When Ariel said, "What's a fire, and why does it... what's the word... burn?" It made me think of the fire that burns inside of me when I feel the closeness to the Lord, when my eyes are open and my heart is full. That burning took my mind to the walk to Emmaus, when the men recognized Jesus was in their presence.
"They asked each other, "Were not our hearts burning within us while He talked with us on the road and opened the Scriptures to us?"
Luke 24:32
I've been so grateful this week that I am not lost. That I'm not asleep. That I know and have a relationship with the Lord. I can't imagine ever returning to a life without Him.
You realize Ariel was in a cavern? A cavern is a cave and is compared to "a vast, dark space." She had a bunch of treasures in her dark, isolated cave and it makes my heart hurt for all the people living this way. I want them to be "a part of our world" too.

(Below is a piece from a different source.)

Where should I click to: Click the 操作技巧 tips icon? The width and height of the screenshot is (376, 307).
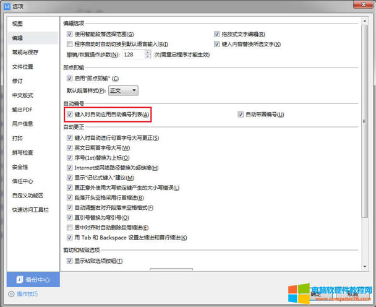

At least she's looking up towards the light.
In South Africa and non-profit news...
I am so grateful that my first fundraising opportunity was presented to me!
Check it out! Pass it along! Share it! Consider it!
The goal is to raise money for many projects in Hennenman... solar panels, generators, clean water supplies, transportation, church planting and more! My current plan is to return to South Africa in September. More on that when the Lord brings me clarity.
Reading these posts is like taking an adventure in "a whole new world"
Kristen, your post is electric! Yes, so many times I have felt under water, wondering how i could come out of it and breathe. -- God is still showing me! Like you, I'm so grateful that He rescued me from drowning.... life is a never ending process of growth and redemption.
BTW, I'm not a golfer but will support your fundraiser however I can. :) Lmk....❤️
Thanks for sharing that Curtis! I’m so glad 💛
As I was reading your post, I started thinking about my life. I wondered around this world for years looking for something to fill the hole in my heart. I grew up in a Christian family and I knew where to go, turn to God. But I still just wondered. Now that I am trying to follow Gods will in my life, doing the next right thing. The hole on my heart is slowly filling up! Thank you for sharing your thoughts, and being a great influence in my life!!!